VIETNAMESE AMERICANS IN NORTHERN VIRGINIA
Vietnamese have come to the United States in a series of distinctive waves, their refugee status distinguishing them and other Indochinese from the larger category of Asian immigrants. The original 1975 refugee wave included highly educated, professional and elite members of the former U.S.-backed South Vietnamese government who fled after the fall of Saigon. Some 40 percent of these immigrants were Catholic--from a base population in Vietnam that was only 10 percent Catholic--and some 20 percent had a university-level education.
"Boat people" were refugees of more modest means who escaped in late 1970S and early 1980s. This second wave was composed especially of Viet Hoa, a highly entrepreneurial, Chinese ethnic minority. In general, more of the second-wave immigrants were males, Buddhists, less affluent, and less educated (Dunning 1989). Still, they maintained strong family ties and kinship networks and adapted quickly to their new American setting, even if they did not necessarily assimilate as quickly as many of the first-wave immigrants did (Desbarats 1986; Yu and Liu 1986; Dunning 1989,77).
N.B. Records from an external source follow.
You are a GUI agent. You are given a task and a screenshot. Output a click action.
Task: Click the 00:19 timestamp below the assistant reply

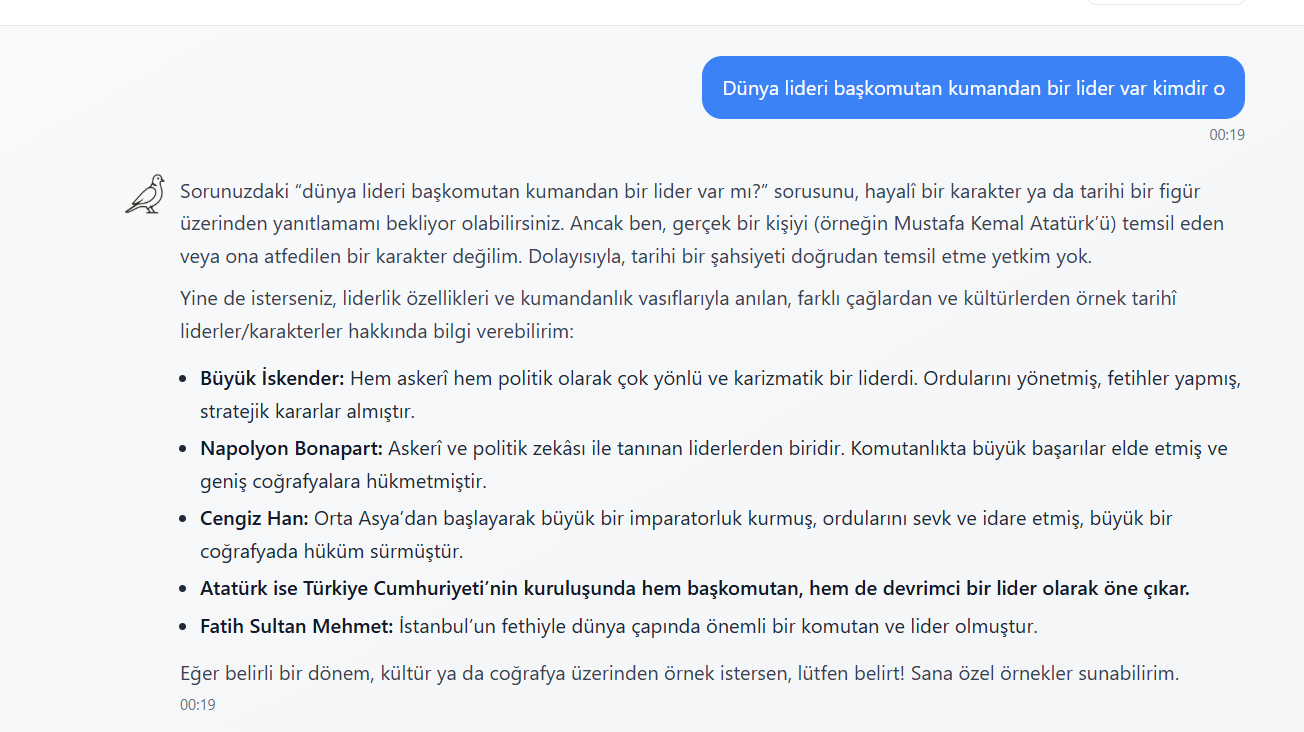tap(198, 705)
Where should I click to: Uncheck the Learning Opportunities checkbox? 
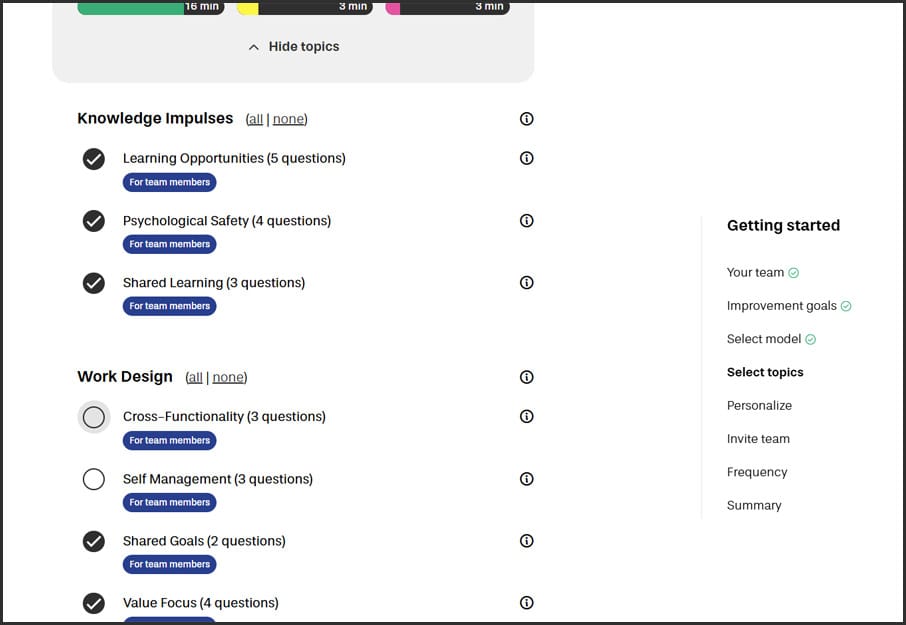[x=94, y=159]
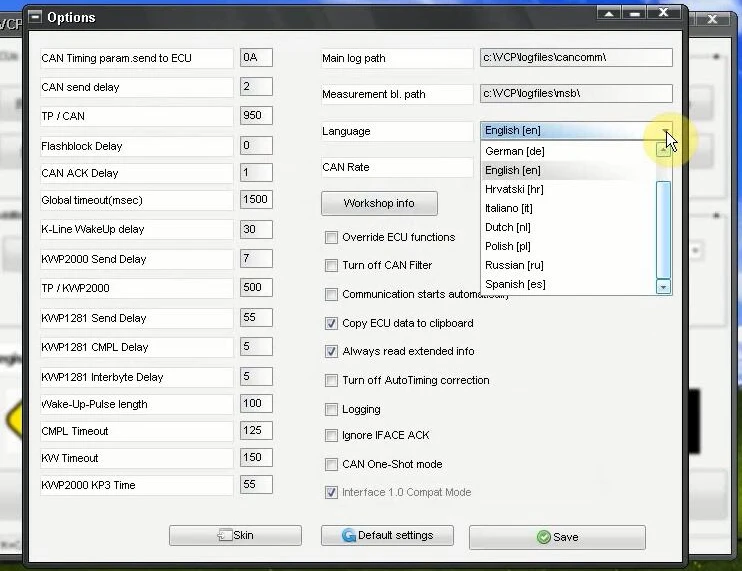Open the Options window system menu icon
This screenshot has width=742, height=571.
click(35, 17)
In the 1980s the immigration cohorts began to mirror the demographic characteristics of Vietnam itself (Allen and Turner 1988, 191). By this time, too, many Amerasians were contributing to the immigration stream, though they faced much the same prejudice among Vietnamese Americans as they had faced in Vietnam. Most recently, former political prisoners or reeducation detainees have been arriving. All are participating in place making in Northern Virginia.
Particular historical reasons led Vietnamese to the United States and certain Vietnamese to Northern Virginia (Andrews and Stopp 1985; Desbarats 1985). …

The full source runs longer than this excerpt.